* EXERCISE MATERIAL
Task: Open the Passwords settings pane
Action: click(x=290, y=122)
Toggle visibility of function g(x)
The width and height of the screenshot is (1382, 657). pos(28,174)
---
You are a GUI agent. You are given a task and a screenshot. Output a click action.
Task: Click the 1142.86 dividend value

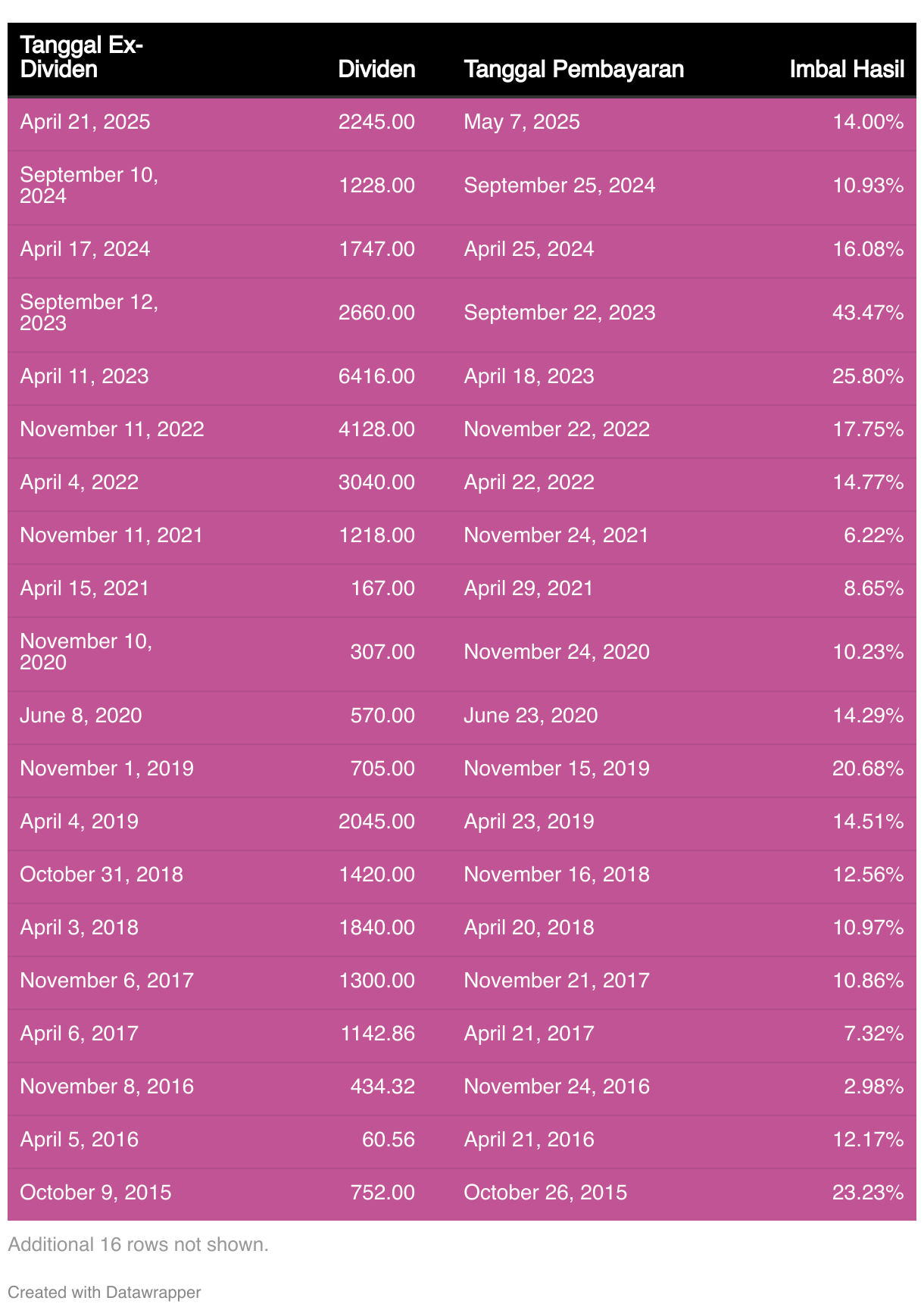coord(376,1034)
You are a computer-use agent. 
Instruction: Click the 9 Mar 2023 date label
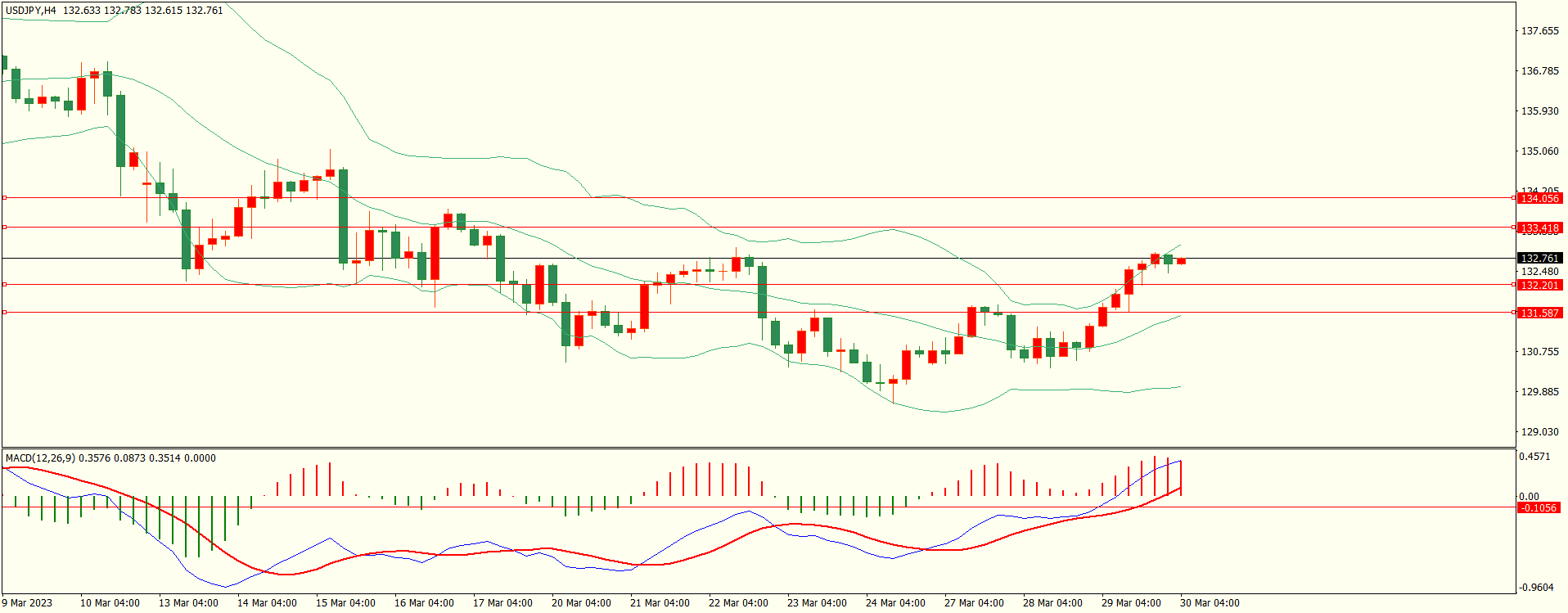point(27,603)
==
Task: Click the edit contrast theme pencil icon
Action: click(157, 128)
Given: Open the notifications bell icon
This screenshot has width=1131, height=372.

* WHAT IS EXPECTED
Give the lines from the line with "You are a GUI" to the line with "point(27,603)" as a JSON list of strings, one per line, leaving out blank lines and the pictures.

* RESULT OF THIS EXERCISE
[
  "You are a GUI agent. You are given a task and a screenshot. Output a click action.",
  "Task: Click the 1142.86 dividend value",
  "coord(376,1034)",
  "You are a computer-use agent. ",
  "Instruction: Click the 9 Mar 2023 date label",
  "point(27,603)"
]